Début avril, Mahmoud Abbas s'est engagé à rétablir la situation. Une promesse restée lettre morte.

Le 5 juin, seule la moitié de leur salaire mensuel a été versée aux Gazaouis, en prévision de l'Aïd, qui doit être célébré vendredi. Rien n'a été annoncé sur les arriérés de salaires restants.

Officiellement, l'Autorité invoque des problèmes "techniques" mais elle fait face à des problèmes de trésorerie. Par ailleurs, ne pas payer ces fonctionnaires, qui font vivre des dizaines de milliers de personnes, pourrait être un moyen de pression sur le Hamas.

Dimanche, dans un rare mouvement de mobilisation publique, des milliers de Palestiniens ont manifesté à Ramallah, où siège l'Autorité palestinienne, pour exiger le versement des salaires des fonctionnaires à Gaza.

L'ONU a averti que Gaza, avec ses deux millions d'habitants, pourrait à nouveau exploser. Le Hamas et Israël se sont livré trois guerres depuis 2008.

- "Vie humiliante" -

Le territoire palestinien sous pression est le théâtre depuis le 30 mars de manifestations et de heurts le long de la frontière avec Israël. Au moins 129 Palestiniens ont été tués depuis par des tirs israéliens.

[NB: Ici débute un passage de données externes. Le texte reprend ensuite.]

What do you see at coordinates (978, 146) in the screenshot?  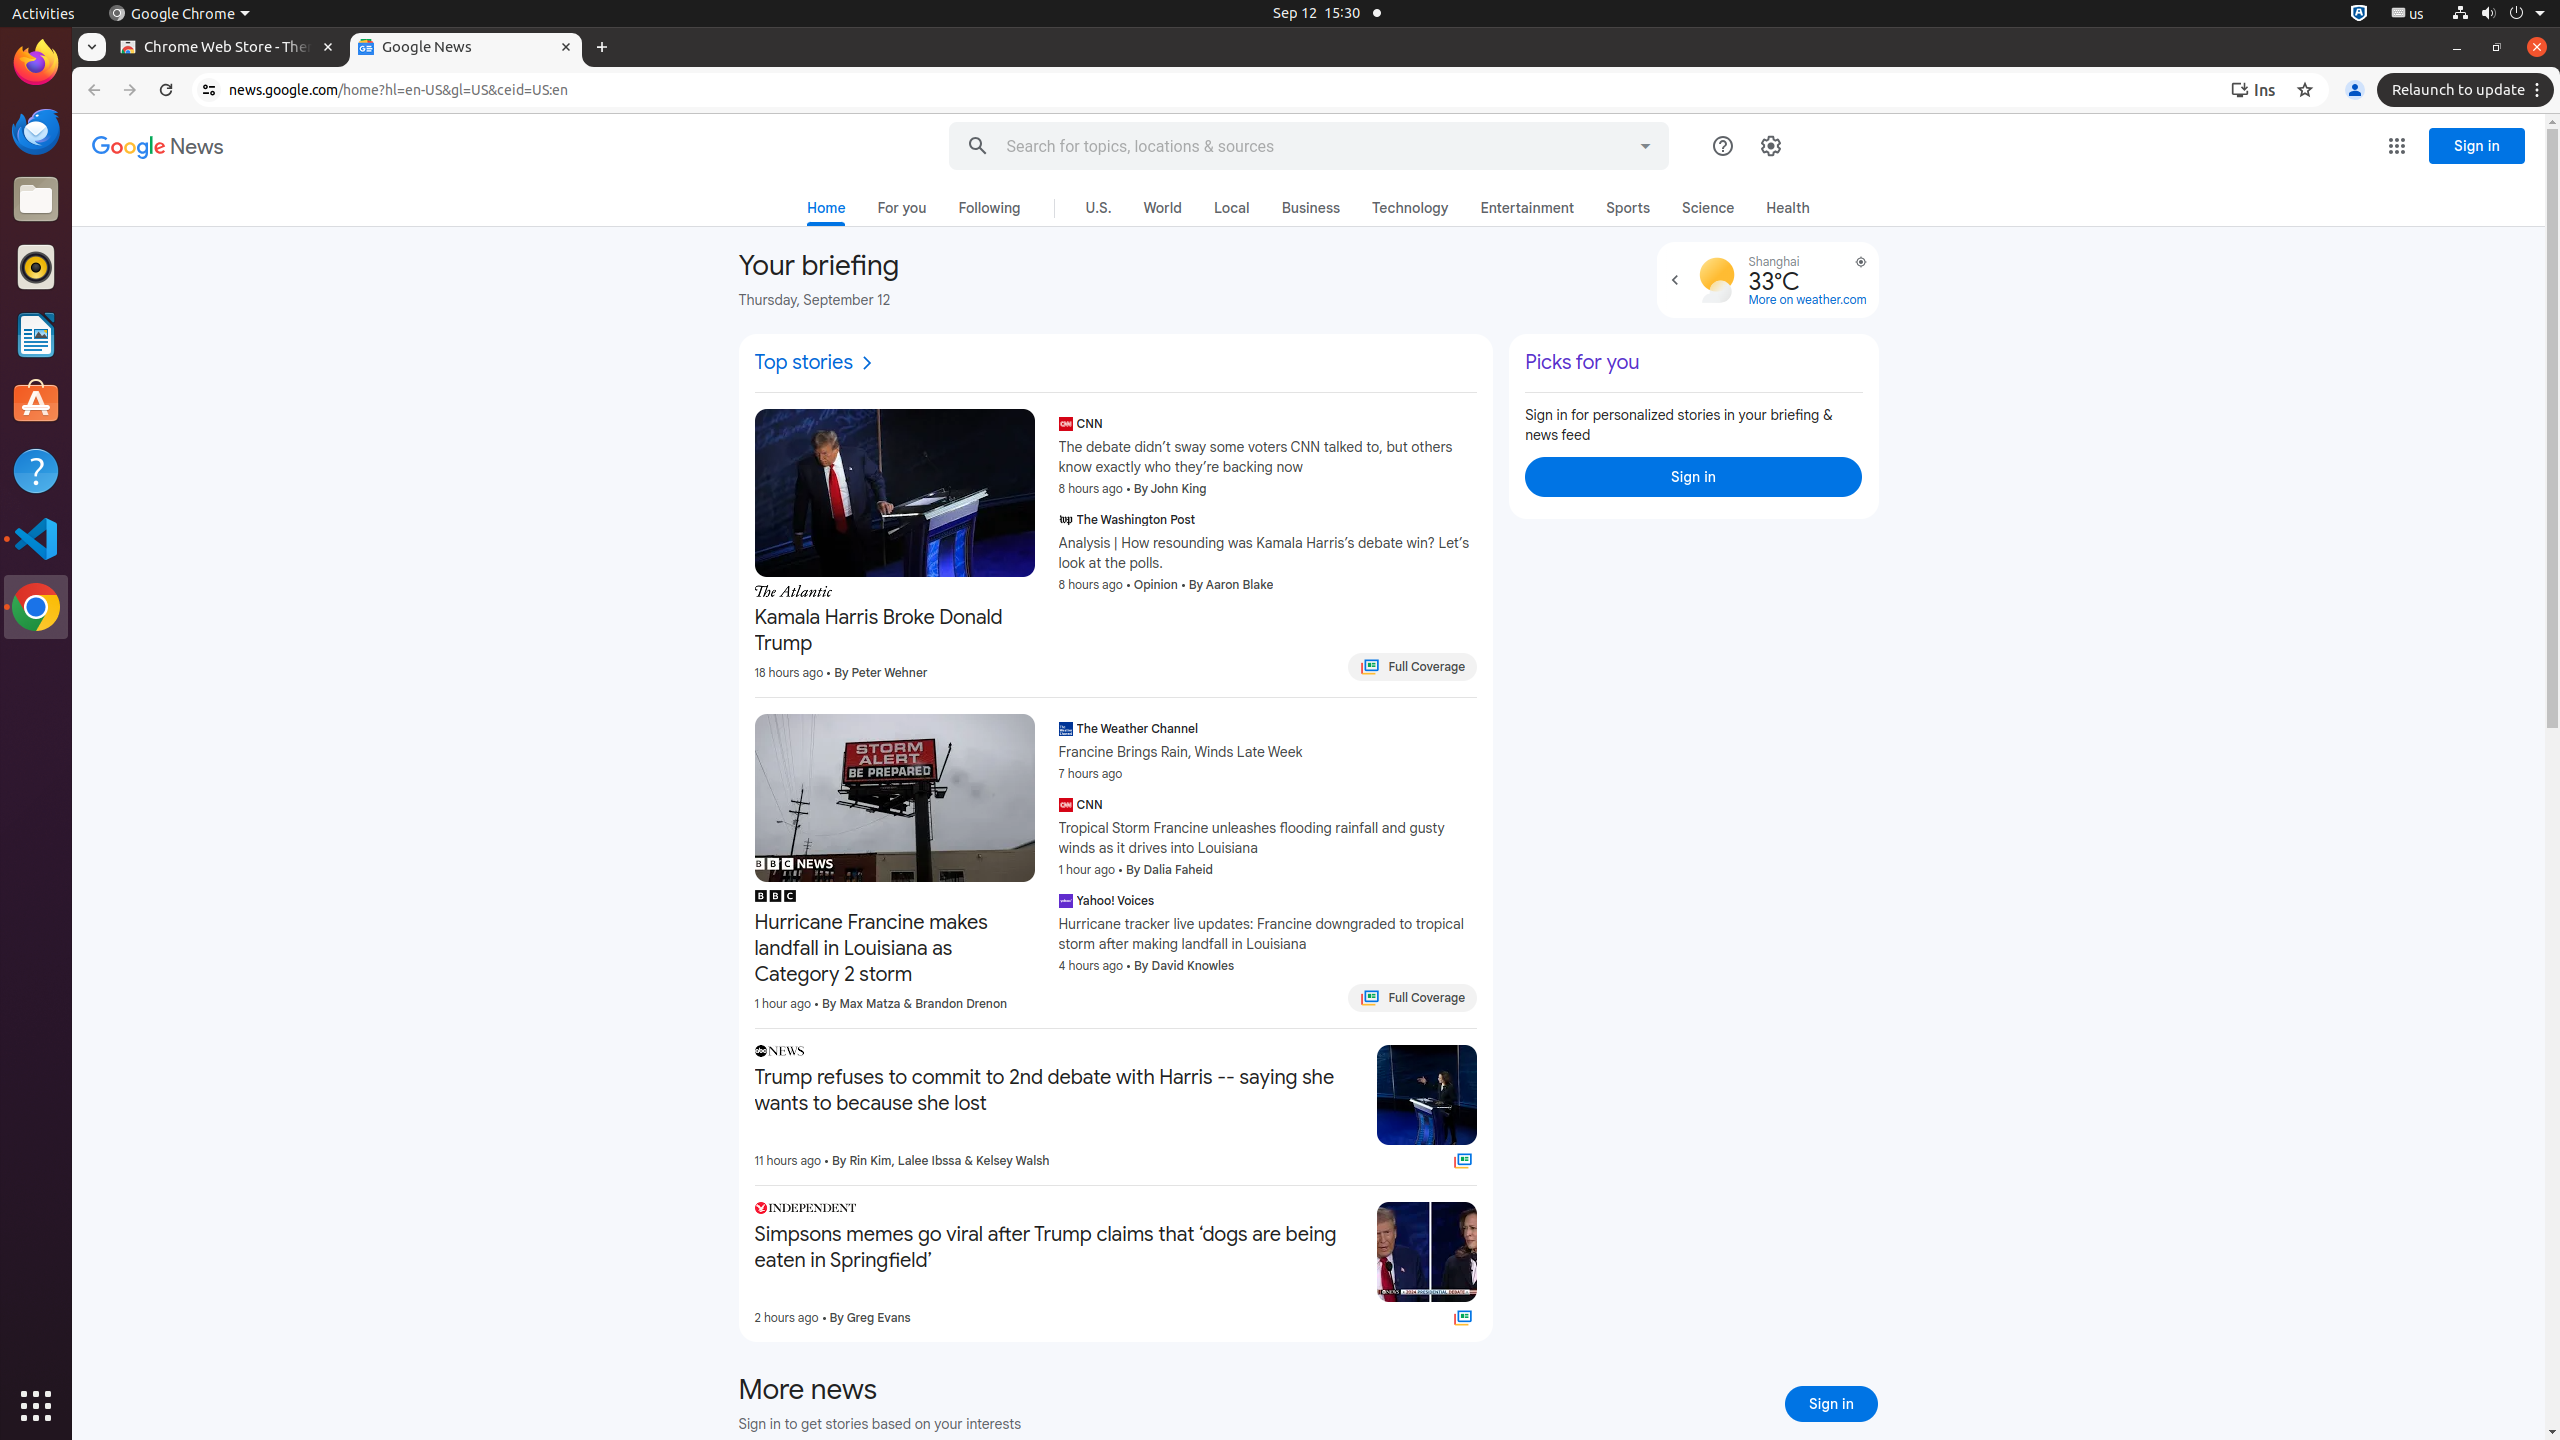 I see `Search` at bounding box center [978, 146].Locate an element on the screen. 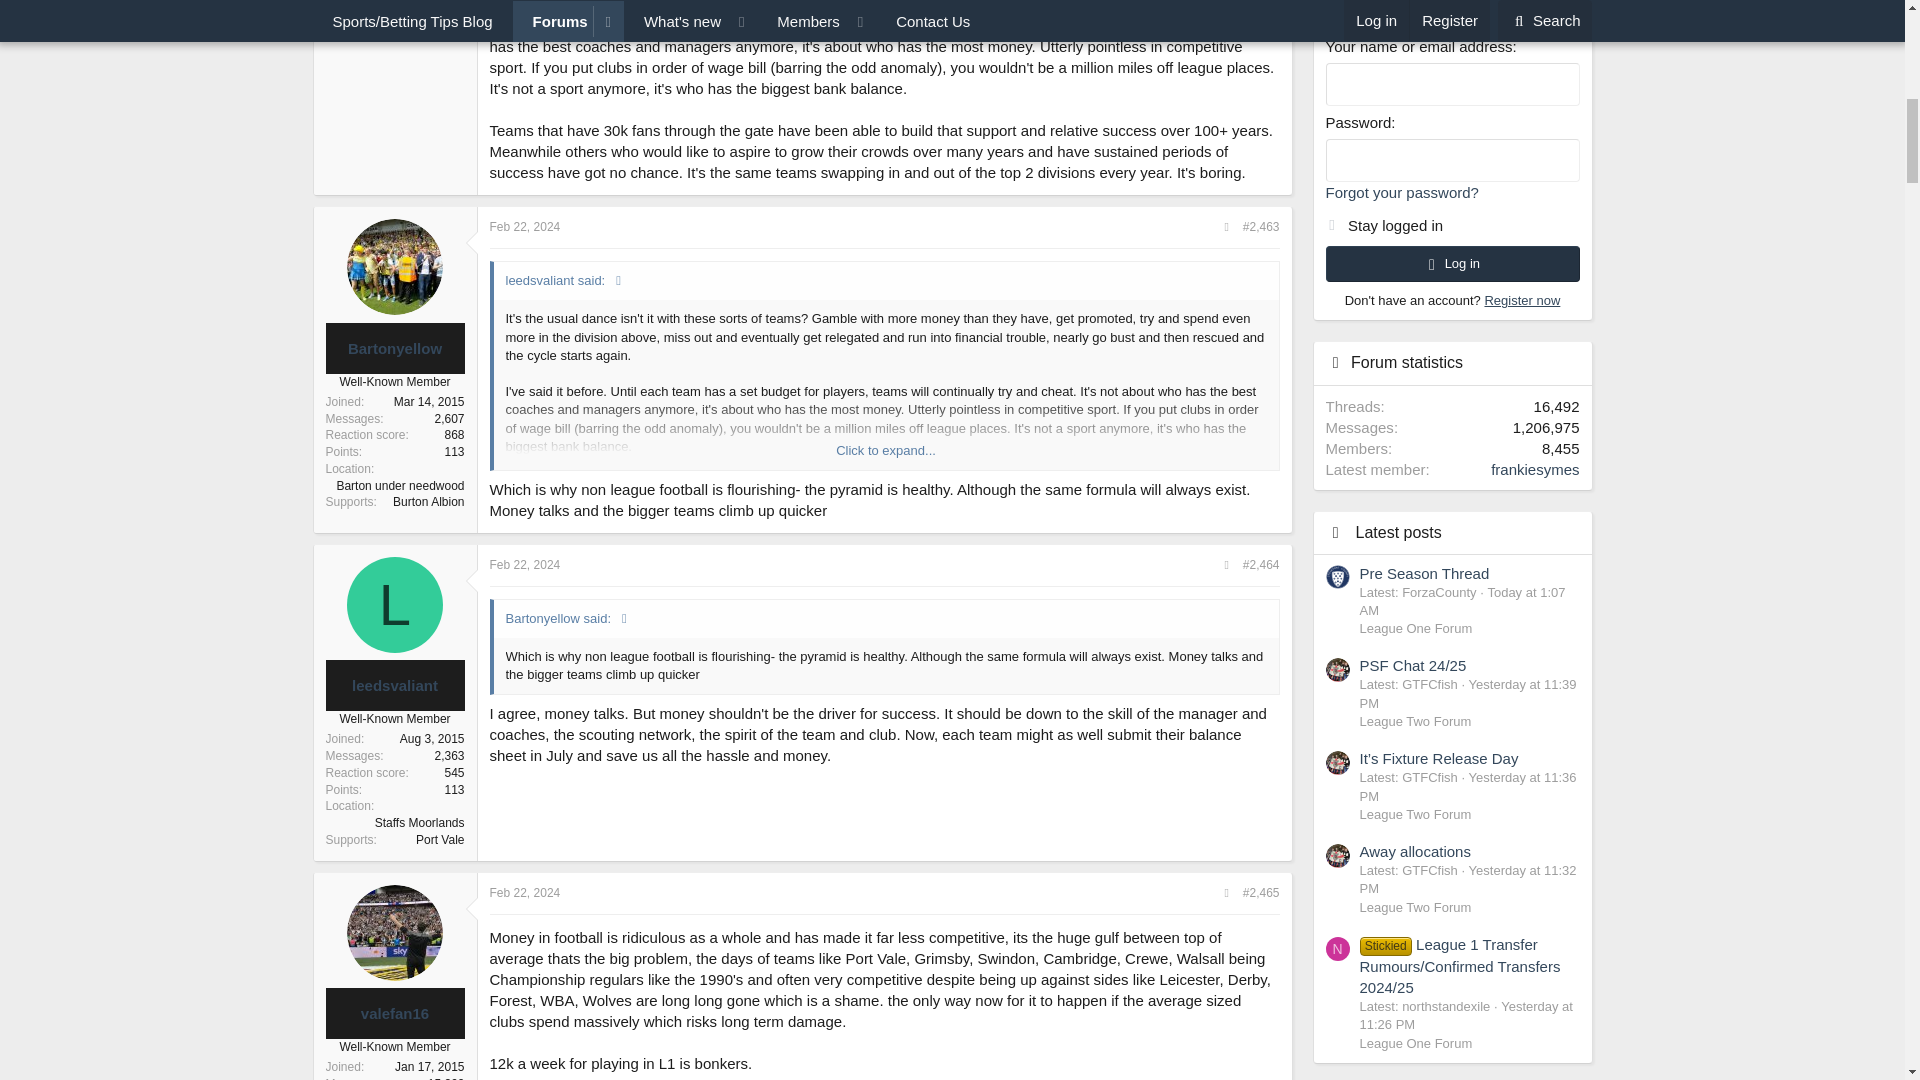 This screenshot has width=1920, height=1080. Feb 22, 2024 at 1:12 PM is located at coordinates (524, 892).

Sabera Abou Ali, 67 ans, souffre d'une insuffisance rénale, mais ne peut plus payer pour ses soins.

"Je vais trois fois par semaine à l'hôpital Shifa (à Gaza) pour une dialyse. Je n'ai même pas les 30 shekels (7,11 euros) nécessaires pour payer les transports tous les jours".

"Comment as-tu pu nous abandonner, Abou Mazen?", se lamente-t-elle, utilisant un surnom de M. Abbas.

Yasser, un fonctionnaire du ministère de la Santé, a fait ses calculs: s'il recevait enfin son salaire, une fois son crédit, ses factures de téléphone et d'électricité payés, il ne lui resterait plus que 75 shekels.

"J'ai des dettes au supermarché, au magasin de légumes, à la pharmacie, des frais à payer à l'université pour ma fille et à l'école pour mon dernier", explique-t-il.

A cause de ses soucis financiers, il affirme que sa femme l'a quitté pour retourner vivre chez ses parents, avec leurs enfants. "Mieux vaut se suicider plutôt que de mener cette vie humiliante".